### Work to complete
Format everything from the line containing "Expand the address bar search dropdown arrow" down to the line containing "point(337,340)" as a JSON list of strings, one string per line, with blank lines omitted and the pictures left out.

### Provided information
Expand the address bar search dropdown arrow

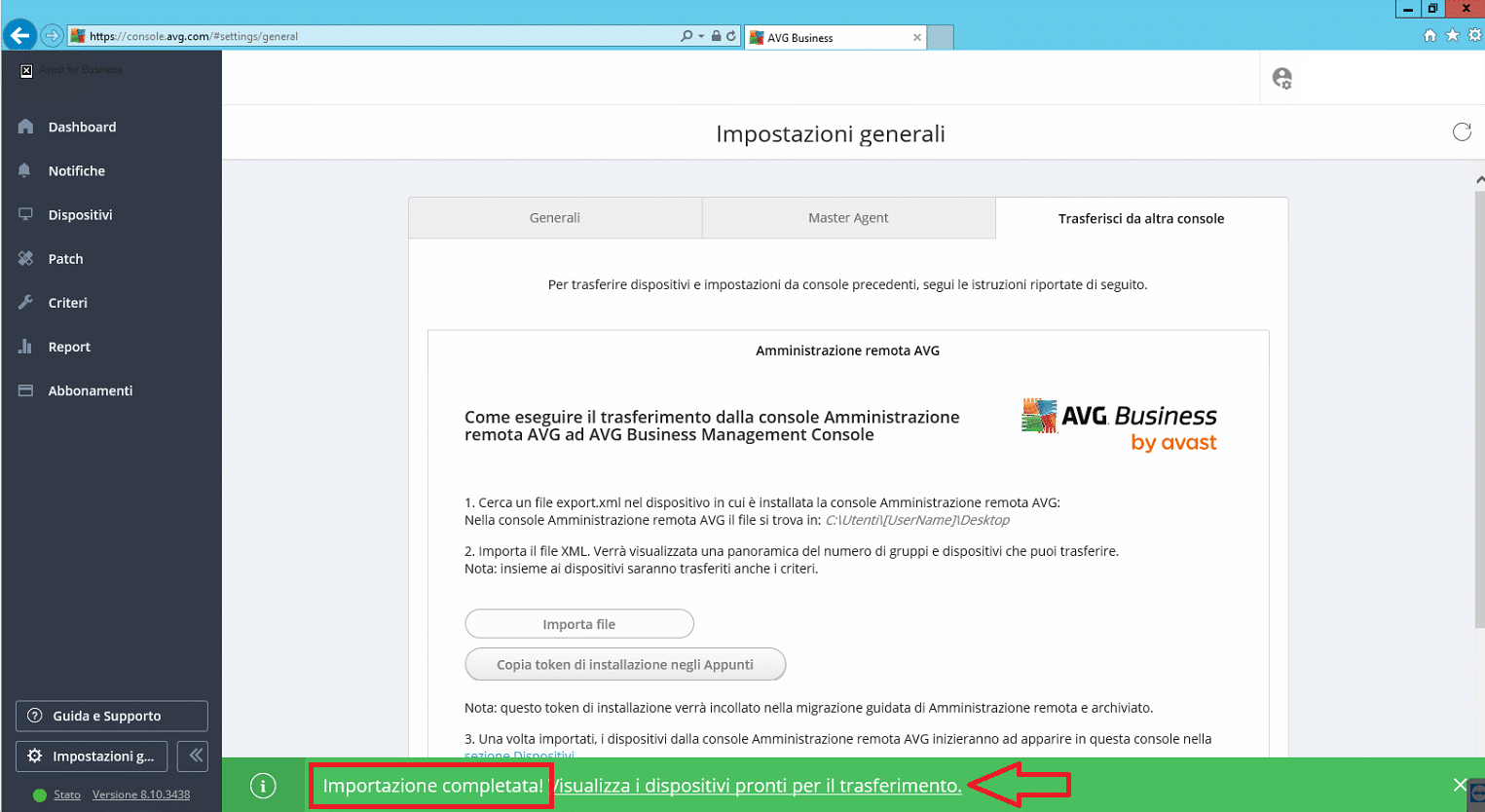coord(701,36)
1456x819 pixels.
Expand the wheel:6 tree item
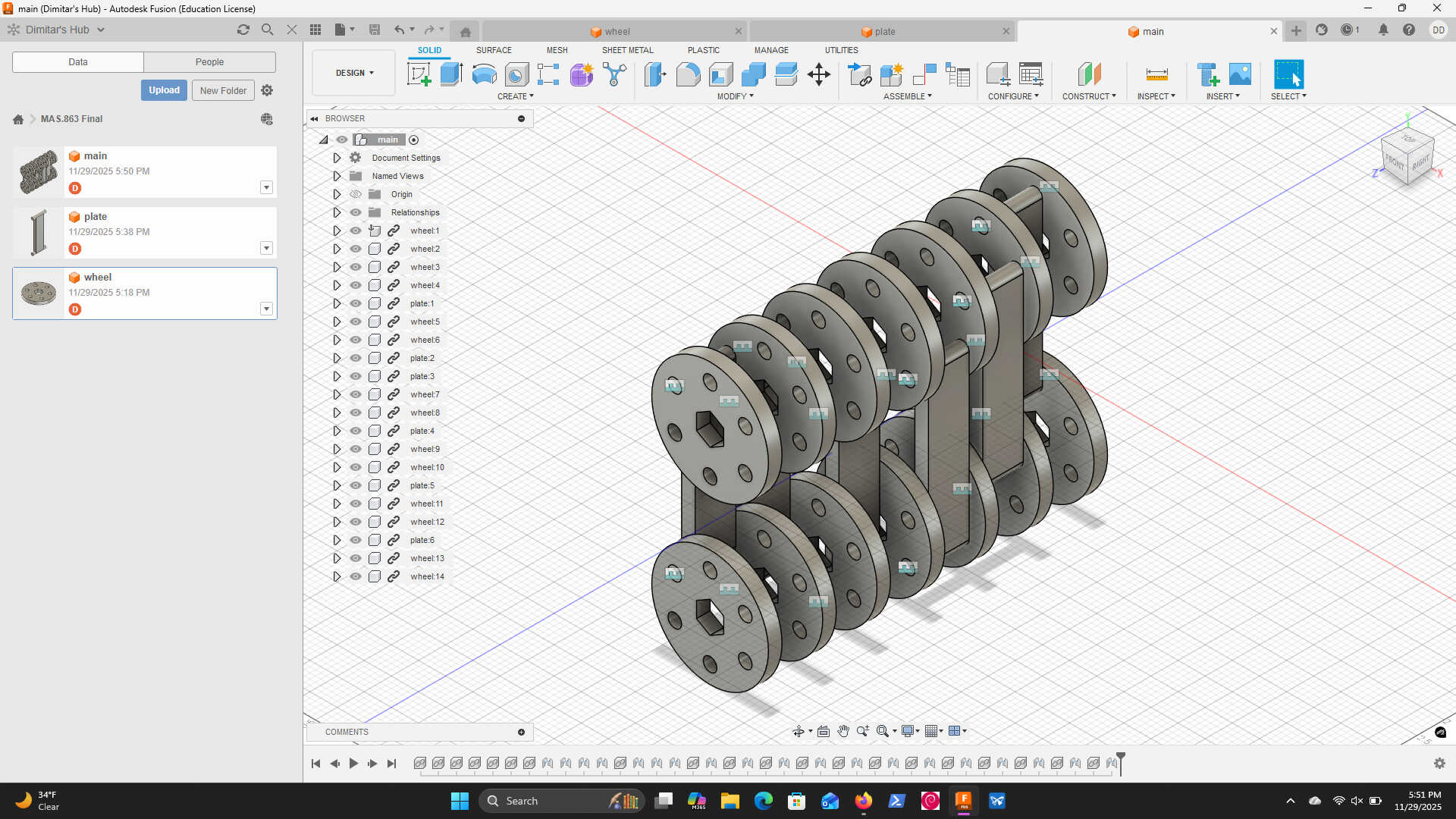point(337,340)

---

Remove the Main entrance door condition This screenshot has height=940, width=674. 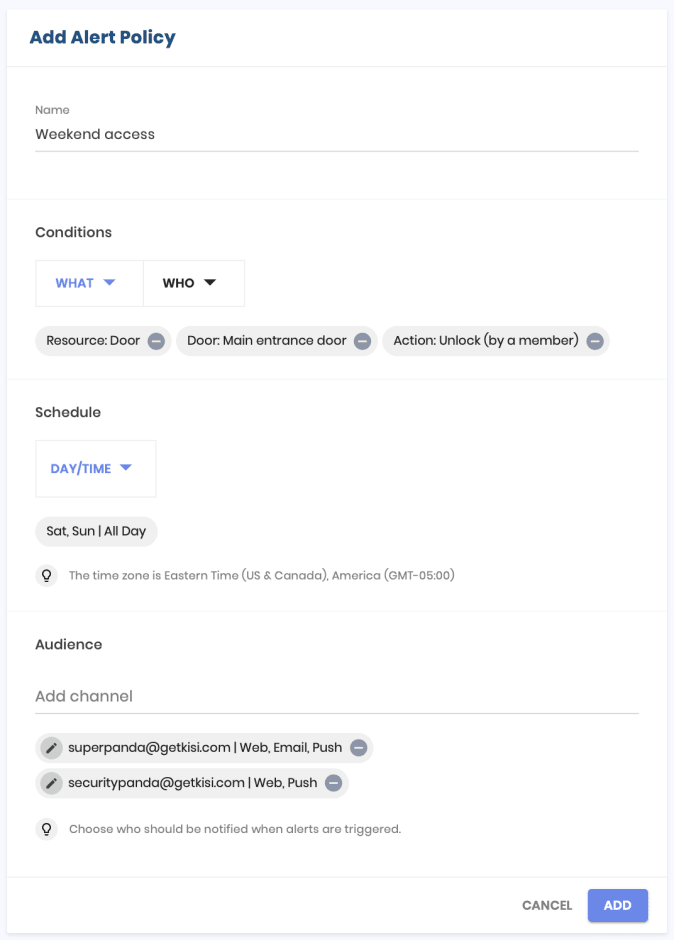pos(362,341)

### Exercise output
[
  "Expand the address bar search dropdown arrow",
  "coord(701,36)",
  "1456x819 pixels.",
  "Expand the wheel:6 tree item",
  "point(337,340)"
]